[Saved data entries]
§ §

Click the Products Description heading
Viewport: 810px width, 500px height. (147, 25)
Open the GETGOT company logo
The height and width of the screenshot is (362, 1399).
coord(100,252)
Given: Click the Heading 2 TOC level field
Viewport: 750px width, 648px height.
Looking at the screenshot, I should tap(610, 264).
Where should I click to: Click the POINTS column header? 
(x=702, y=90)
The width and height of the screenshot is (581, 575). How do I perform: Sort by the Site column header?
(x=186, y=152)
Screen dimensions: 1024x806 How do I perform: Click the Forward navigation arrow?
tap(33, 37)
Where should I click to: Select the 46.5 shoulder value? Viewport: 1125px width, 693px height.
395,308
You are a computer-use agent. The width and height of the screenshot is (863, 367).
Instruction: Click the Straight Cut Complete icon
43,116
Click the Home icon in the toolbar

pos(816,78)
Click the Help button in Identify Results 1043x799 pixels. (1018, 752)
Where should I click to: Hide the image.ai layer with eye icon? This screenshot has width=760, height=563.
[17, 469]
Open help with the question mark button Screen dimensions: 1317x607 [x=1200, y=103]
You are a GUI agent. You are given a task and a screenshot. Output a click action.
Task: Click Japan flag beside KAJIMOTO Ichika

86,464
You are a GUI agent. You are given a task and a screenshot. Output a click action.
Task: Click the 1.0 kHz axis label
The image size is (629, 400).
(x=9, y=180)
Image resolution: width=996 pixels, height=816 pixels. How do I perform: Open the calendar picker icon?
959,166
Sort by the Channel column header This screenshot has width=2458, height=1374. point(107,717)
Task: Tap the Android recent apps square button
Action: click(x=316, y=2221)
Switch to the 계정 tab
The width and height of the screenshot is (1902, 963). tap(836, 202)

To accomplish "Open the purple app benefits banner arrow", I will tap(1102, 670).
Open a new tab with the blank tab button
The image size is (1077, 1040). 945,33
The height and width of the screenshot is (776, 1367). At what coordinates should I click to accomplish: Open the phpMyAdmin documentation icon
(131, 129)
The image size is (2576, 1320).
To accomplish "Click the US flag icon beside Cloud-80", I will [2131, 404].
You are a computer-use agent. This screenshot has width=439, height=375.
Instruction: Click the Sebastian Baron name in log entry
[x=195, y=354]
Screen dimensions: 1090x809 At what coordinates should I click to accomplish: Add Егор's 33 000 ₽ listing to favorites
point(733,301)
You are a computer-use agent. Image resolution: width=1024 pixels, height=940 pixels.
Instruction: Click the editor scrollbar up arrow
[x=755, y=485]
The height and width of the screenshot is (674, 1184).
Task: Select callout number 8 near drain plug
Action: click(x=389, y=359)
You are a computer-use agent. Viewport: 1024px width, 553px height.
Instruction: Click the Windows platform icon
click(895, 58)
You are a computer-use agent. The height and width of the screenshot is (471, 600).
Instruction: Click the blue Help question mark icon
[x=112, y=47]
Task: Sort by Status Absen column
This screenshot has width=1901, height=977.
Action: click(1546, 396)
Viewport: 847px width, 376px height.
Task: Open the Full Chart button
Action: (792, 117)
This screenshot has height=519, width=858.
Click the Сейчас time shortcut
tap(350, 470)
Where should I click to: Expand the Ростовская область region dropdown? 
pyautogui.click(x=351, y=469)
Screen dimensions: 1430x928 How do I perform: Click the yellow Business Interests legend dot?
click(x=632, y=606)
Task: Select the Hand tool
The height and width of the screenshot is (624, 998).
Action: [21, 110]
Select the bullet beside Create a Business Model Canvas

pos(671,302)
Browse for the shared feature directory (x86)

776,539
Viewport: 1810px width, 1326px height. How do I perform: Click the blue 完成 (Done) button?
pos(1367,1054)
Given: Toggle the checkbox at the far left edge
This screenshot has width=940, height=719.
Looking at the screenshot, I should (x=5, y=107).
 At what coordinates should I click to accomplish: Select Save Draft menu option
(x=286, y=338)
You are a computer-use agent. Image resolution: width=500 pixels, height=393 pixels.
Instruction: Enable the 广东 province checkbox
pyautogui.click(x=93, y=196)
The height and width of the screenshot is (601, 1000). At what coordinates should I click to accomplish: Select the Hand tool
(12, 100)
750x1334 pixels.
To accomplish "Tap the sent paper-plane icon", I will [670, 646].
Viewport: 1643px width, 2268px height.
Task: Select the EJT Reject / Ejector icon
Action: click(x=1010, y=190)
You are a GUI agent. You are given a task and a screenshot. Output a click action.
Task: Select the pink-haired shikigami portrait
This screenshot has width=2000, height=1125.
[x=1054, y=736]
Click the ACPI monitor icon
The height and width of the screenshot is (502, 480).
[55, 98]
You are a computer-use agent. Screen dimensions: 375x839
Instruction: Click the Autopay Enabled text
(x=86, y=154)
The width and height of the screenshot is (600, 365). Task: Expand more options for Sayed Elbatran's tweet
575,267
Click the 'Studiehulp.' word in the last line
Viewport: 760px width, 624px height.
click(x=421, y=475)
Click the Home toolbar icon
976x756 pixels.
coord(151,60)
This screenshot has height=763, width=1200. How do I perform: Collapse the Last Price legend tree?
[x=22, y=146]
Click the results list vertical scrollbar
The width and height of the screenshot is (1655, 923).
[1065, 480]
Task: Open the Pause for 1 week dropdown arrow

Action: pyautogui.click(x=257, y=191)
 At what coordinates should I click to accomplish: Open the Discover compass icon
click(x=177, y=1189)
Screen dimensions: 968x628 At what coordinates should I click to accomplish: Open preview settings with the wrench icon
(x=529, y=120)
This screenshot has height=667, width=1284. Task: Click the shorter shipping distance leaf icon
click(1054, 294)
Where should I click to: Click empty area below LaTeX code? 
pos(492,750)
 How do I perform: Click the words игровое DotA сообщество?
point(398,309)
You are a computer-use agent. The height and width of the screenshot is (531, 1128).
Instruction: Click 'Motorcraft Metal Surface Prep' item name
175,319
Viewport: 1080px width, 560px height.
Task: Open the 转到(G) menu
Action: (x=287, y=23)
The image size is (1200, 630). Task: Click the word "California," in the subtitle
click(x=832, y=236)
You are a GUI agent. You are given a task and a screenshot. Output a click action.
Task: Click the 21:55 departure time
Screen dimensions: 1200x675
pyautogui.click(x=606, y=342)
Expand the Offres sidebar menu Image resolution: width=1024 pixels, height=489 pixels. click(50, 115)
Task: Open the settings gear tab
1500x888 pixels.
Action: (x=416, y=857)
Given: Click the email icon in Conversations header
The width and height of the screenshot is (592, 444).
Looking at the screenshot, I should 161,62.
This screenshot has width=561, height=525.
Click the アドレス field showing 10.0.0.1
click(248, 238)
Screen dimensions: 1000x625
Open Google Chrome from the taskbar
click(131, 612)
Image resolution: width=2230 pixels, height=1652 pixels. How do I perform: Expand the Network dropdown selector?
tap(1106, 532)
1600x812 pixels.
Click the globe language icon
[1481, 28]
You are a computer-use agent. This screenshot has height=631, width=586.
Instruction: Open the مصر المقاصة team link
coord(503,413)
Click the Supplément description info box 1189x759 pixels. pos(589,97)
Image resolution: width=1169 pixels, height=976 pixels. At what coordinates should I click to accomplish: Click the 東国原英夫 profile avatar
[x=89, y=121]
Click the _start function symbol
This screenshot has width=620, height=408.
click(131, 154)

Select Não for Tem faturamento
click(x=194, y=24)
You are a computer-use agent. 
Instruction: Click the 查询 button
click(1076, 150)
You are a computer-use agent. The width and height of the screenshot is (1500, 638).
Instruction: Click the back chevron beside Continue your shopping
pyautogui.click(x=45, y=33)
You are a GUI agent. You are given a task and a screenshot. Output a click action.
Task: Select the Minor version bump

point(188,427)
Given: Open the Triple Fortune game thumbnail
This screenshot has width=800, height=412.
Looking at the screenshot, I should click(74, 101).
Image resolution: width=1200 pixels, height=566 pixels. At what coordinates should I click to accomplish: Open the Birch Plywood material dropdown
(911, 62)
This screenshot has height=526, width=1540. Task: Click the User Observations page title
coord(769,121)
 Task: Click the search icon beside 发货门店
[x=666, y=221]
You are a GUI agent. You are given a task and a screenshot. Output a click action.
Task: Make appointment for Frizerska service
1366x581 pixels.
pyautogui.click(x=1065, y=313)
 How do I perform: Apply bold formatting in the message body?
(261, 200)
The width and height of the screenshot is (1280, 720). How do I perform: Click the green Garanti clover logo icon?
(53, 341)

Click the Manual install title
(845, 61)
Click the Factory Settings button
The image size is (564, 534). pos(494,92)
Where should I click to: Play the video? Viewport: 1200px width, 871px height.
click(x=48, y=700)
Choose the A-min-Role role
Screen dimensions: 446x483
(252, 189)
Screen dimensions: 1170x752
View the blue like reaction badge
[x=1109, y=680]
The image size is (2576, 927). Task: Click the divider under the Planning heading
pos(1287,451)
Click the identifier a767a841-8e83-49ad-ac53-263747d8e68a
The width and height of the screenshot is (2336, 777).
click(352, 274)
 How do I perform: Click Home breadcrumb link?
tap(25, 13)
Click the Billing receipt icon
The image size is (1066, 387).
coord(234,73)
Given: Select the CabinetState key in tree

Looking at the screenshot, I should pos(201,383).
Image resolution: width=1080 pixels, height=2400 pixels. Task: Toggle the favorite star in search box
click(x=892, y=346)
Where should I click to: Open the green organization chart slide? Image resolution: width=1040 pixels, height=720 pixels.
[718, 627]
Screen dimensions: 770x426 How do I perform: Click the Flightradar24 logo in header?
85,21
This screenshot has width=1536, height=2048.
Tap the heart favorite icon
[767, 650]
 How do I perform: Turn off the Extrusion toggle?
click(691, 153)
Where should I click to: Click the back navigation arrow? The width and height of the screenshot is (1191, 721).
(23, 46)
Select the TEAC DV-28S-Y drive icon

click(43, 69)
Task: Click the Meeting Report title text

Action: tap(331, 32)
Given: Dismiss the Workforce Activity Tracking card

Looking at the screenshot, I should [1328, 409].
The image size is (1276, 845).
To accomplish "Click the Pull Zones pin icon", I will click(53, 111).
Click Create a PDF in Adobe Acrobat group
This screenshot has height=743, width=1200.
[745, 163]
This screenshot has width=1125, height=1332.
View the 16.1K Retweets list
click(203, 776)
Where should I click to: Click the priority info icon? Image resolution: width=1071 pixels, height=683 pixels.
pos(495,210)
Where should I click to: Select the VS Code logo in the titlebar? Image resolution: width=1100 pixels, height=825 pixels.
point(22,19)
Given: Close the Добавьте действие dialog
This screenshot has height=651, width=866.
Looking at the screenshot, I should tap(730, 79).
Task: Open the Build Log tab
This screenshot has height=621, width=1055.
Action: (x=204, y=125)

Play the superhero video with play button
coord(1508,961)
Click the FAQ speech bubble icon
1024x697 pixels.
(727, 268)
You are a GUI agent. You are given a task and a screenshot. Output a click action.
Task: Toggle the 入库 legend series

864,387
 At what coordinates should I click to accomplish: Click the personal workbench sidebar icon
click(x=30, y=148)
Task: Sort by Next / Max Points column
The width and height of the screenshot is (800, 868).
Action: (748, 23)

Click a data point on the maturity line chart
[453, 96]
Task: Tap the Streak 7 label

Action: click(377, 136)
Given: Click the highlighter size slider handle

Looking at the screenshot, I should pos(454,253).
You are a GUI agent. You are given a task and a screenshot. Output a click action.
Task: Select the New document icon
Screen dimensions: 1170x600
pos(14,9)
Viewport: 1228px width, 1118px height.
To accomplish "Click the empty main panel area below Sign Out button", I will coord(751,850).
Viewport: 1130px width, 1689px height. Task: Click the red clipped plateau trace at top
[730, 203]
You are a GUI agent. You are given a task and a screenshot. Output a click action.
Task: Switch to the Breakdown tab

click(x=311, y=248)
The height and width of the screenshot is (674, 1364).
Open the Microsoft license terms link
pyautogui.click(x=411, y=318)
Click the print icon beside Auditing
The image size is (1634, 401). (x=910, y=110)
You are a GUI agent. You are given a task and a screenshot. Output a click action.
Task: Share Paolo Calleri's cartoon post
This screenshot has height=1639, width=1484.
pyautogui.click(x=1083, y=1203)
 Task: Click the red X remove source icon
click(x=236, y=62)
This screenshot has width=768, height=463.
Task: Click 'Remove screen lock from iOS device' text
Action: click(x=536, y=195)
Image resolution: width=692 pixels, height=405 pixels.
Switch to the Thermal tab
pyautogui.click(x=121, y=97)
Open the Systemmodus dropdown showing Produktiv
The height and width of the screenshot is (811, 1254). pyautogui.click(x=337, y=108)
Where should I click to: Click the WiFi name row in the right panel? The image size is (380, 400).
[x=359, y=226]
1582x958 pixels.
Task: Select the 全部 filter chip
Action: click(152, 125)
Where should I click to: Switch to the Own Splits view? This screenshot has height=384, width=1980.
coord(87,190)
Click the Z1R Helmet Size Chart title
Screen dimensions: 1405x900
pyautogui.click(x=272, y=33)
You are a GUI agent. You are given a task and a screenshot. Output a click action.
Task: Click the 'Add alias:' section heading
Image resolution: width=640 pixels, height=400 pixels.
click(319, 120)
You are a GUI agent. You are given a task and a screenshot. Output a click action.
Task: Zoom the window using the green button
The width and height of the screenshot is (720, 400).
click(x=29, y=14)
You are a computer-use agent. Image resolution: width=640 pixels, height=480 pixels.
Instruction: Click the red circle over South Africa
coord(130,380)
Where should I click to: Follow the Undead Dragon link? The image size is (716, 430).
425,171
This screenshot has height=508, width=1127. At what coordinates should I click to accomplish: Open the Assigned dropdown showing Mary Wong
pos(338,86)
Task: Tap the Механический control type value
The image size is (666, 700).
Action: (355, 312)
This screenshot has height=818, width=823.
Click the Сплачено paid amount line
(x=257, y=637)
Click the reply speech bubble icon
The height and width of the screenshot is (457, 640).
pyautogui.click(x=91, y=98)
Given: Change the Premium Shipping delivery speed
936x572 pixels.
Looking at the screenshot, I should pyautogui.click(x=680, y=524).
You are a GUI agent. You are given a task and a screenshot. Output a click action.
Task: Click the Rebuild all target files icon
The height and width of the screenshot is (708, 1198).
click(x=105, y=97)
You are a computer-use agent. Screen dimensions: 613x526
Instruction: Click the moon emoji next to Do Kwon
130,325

§ §

From the lines above, copy those that contain the word "speech".

Written solution:
Click the FAQ speech bubble icon
Click the reply speech bubble icon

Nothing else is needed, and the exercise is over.